Uma outra questão que Soares levantou foi a fragilidade do contrato, no que diz respeito à solidez financeira da organização social. “Se este Instituto não executar as atividades previstas, qual a garantia que existe em contrato para preservar o atendimento? Nenhuma. O Instituto não possui um centavo como patrimônio, como declarou oficialmente. Como ele nunca trabalhou pra ninguém, não tem patrimônio. O Hospital Oswaldo Cruz, do qual eles dizem que a entidade é um braço, tem patrimônio, mas não foi ele que assinou o contrato. É pessoa estranha, é outra entidade”.

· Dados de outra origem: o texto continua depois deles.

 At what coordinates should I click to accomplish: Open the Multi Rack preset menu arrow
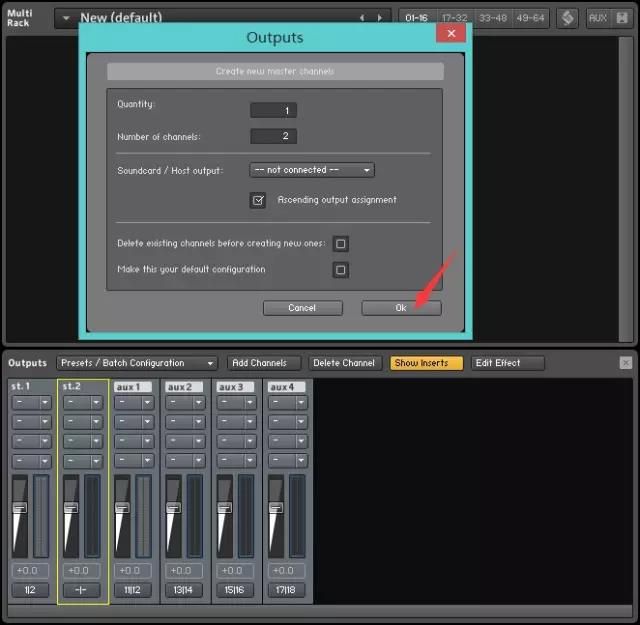coord(65,17)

Outras pessoas ouvidas também manifestaram preocupação com o modelo de gestão por OSs e com a fiscalização do uso dos recursos públicos, os quais, diga-se de passagem, não estão assegurados.

Sobre isso Ferraz disse que ainda aguarda uma sinalização do Governo Federal. Ele trabalha com a hipótese de a União entrar com 50% do custeio, o Estado com 25% e o Município com os outros 25%.

Vale lembrar que o contrato com a OS prevê um montante a ser desembolsado de até R$ 66,7 milhões por ano, isso levando-se em conta o funcionamento dos 223 leitos, que é a capacidade total.

Hoje o hospital disponibiliza 18 leitos de maternidade e 10 de UTI neo natal. O cronograma da Secretaria prevê para dezembro deste ano o funcionamento pleno.

Ferraz não soube responder, no entanto, o que pode acontecer se não conseguir garantir todo o dinheiro necessário. “No momento, 100% do que foi investido em custeio veio do Estado, que autorizou R$ 11 milhões, dos quais já empenhamos R$ 6,5 milhões. Cenário futuro: nós temos um pedido ao Governo Federal de repasse, da ordem de R$ 44 milhões. Essa é a nossa solicitação. Valor ano. Uma boa notícia é que tivemos publicada uma portaria que autoriza um reembolso da ordem de R$ 3,5 milhões. Esperamos chegar nos R$ 44 milhões ano”.

Ou seja, depois de vários prazos de inauguração, o Hospital enfim existe. Foi erguido a duras penas e às custas de muitos aditamentos que extrapolaram em muito os gatos previstos no início da obra. Mas por enquanto é ainda uma promessa. Funciona parcialmente, mas não ha certeza de que haverá dinheiro para honrar o contrato de gestão que em muito encarece o custeio, se comparado à administração direta. Em Cubatão esse foi o dilema que levou ao desfecho lamentável que estamos assistindo.